Thirdly, as I've already pointed out, the organizers of this building specifically wanted it close to ground zero because of their religious slant. The events of 9-11 and their own religion are explicitly tied to this construction project. I didn't make this about Islam and 9-11. They did with their stated intent.

Davian93
07-23-2010, 11:15 AM
So do you have an actual argument to explain my suggestion or can all any of you do throw insults around? I'm not surprised by Neilbert being that big of a retard about it, but I've come to expect better of you Davian. The fact that I'm not getting is a reflection of your own stupidity, not mine.

Gosh, I want to show sensitivity to the feelings of people who's family members have been murdered or who have been put through trauma akin to a war zone and I'm somehow the bad guy? What a crock of politically correct panty twisting bullshit the lot of you a peddling here.

As for the argument "oh its only two blocks away" even the organizers themselves admit that proximity to ground zero was the reason they wanted to build there.

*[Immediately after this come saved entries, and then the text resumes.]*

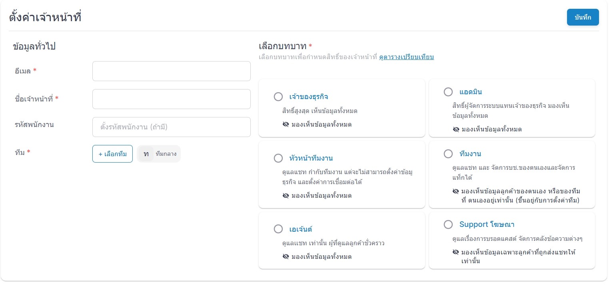Choose the ทีมงาน radio option
611x286 pixels.
pyautogui.click(x=448, y=154)
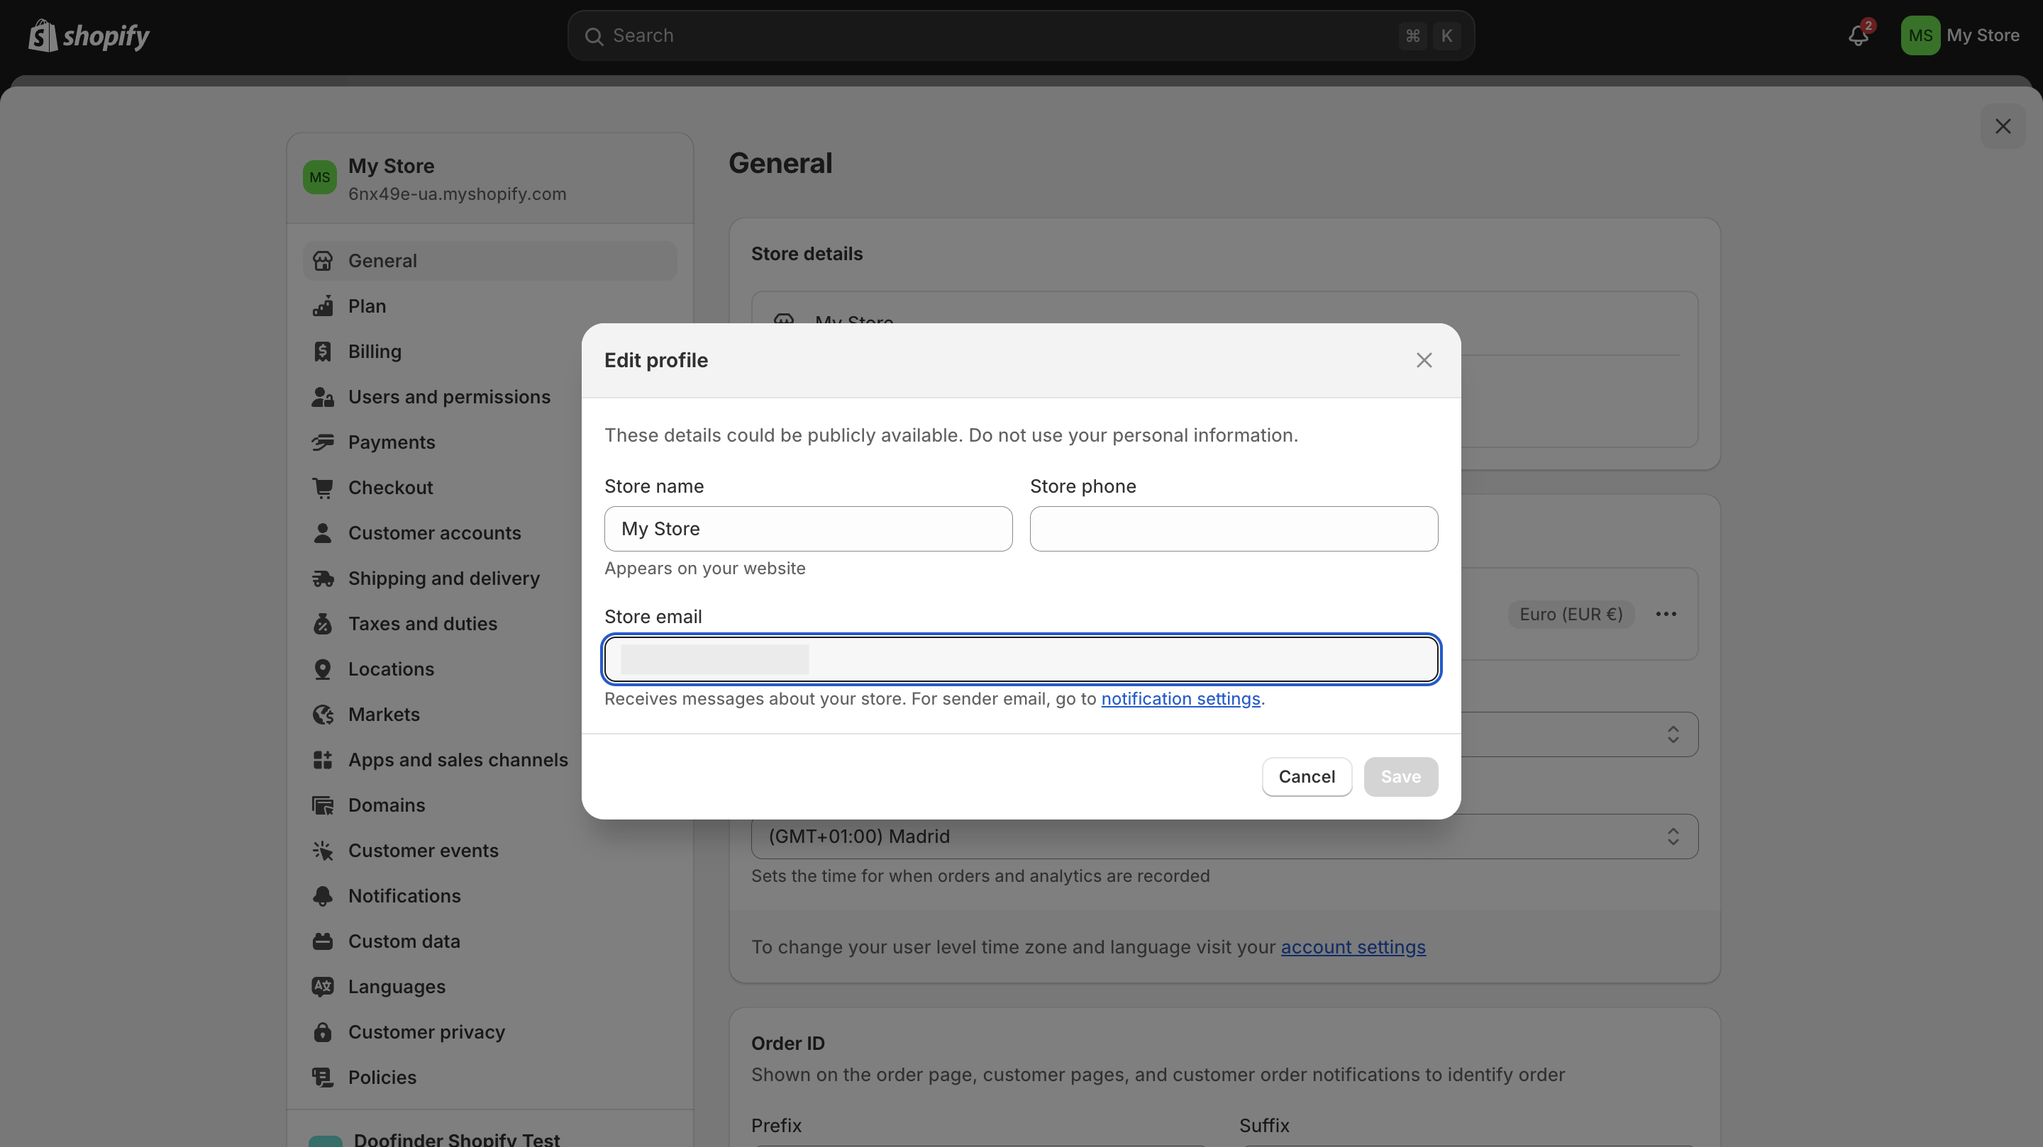Open notification settings link
Screen dimensions: 2043x1147
1180,698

http://www.nytimes.com/2009/12/09/nyregion/09mosque.html

Given the latter part of the quote, I can understand their intentions are good in wanting to do this, but I still think the victims of the 9-11 attacks should at least have their voices heard on the matter before we honor even good intentions. Or would you rather they be silenced Neil, oh self-appointed champion of free speech?


Muslims didn't murder their family members...terrorists who called themselves "muslims" did. The Oklahoma City analogy is a good one. Take your scenario one step further: Muslims shouldn't be allowed to own any property in Lower Manhattan as it could be offensive to the families of the victims.

Davian93
07-23-2010, 11:25 AM
Besides which, its clear that strip clubs are okay on "Sacred Ground" but a Community Center isn't.

http://www.forbes.com/2010/07/22/ground-zero-mosque-religion-terrorism-opinions-columnists-conor-friedersdorf.html

Odd set of values that.

Sinistrum
07-23-2010, 11:25 AM
Muslims didn't murder their family members...terrorists who called themselves "muslims" did. The Oklahoma City analogy is a good one. Take your scenario one step further: Muslims shouldn't be allowed to own any property in Lower Manhattan as it could be offensive to the families of the victims.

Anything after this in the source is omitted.